— Instructions to follow —
Please copy the lines below word for word.

— Data records —
────
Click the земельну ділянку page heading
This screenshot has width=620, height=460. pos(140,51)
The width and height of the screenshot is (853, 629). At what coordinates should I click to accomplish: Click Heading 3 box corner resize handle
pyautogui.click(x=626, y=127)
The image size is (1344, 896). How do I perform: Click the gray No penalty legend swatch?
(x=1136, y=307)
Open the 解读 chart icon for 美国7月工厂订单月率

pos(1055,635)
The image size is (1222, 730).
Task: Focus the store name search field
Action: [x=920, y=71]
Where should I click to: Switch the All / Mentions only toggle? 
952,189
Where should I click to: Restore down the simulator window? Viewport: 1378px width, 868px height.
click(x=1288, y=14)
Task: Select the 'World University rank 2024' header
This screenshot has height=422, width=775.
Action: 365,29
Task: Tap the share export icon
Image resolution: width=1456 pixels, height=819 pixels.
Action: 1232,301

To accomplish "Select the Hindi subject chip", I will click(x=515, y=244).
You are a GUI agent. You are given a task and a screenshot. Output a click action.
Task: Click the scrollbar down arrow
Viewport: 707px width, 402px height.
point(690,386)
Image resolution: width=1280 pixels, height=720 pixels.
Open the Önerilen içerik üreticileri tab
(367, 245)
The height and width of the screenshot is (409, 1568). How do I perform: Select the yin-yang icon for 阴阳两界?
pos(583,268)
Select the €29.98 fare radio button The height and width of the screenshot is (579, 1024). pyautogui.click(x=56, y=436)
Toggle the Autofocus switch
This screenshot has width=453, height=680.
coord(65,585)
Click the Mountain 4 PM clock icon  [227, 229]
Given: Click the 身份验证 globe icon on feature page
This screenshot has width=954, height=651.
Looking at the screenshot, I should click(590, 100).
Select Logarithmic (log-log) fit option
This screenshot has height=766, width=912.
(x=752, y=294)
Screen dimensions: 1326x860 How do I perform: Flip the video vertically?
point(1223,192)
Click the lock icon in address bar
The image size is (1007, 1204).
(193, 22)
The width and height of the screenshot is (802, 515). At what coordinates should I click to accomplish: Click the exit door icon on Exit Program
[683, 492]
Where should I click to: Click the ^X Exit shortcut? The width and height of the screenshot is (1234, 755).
────
— The output —
Click the земельну ділянку page heading
This screenshot has width=620, height=460. pos(140,51)
The width and height of the screenshot is (853, 629). At what coordinates should I click to accomplish: Click Heading 3 box corner resize handle
pyautogui.click(x=626, y=127)
The image size is (1344, 896). How do I perform: Click the gray No penalty legend swatch?
(x=1136, y=307)
Open the 解读 chart icon for 美国7月工厂订单月率

pos(1055,635)
The image size is (1222, 730).
Task: Focus the store name search field
Action: [x=920, y=71]
Where should I click to: Switch the All / Mentions only toggle? 
952,189
Where should I click to: Restore down the simulator window? Viewport: 1378px width, 868px height.
click(x=1288, y=14)
Task: Select the 'World University rank 2024' header
This screenshot has height=422, width=775.
Action: 365,29
Task: Tap the share export icon
Image resolution: width=1456 pixels, height=819 pixels.
Action: 1232,301

To accomplish "Select the Hindi subject chip", I will click(x=515, y=244).
You are a GUI agent. You are given a task and a screenshot. Output a click action.
Task: Click the scrollbar down arrow
Viewport: 707px width, 402px height.
point(690,386)
Image resolution: width=1280 pixels, height=720 pixels.
Open the Önerilen içerik üreticileri tab
(367, 245)
The height and width of the screenshot is (409, 1568). How do I perform: Select the yin-yang icon for 阴阳两界?
pos(583,268)
Select the €29.98 fare radio button The height and width of the screenshot is (579, 1024). pyautogui.click(x=56, y=436)
Toggle the Autofocus switch
This screenshot has width=453, height=680.
coord(65,585)
Click the Mountain 4 PM clock icon  [227, 229]
Given: Click the 身份验证 globe icon on feature page
This screenshot has width=954, height=651.
Looking at the screenshot, I should click(590, 100).
Select Logarithmic (log-log) fit option
This screenshot has height=766, width=912.
(x=752, y=294)
Screen dimensions: 1326x860 How do I perform: Flip the video vertically?
point(1223,192)
Click the lock icon in address bar
The image size is (1007, 1204).
(193, 22)
The width and height of the screenshot is (802, 515). At what coordinates should I click to accomplish: Click the exit door icon on Exit Program
[683, 492]
Where should I click to: Click the ^X Exit shortcut? The width and height of the screenshot is (1234, 755).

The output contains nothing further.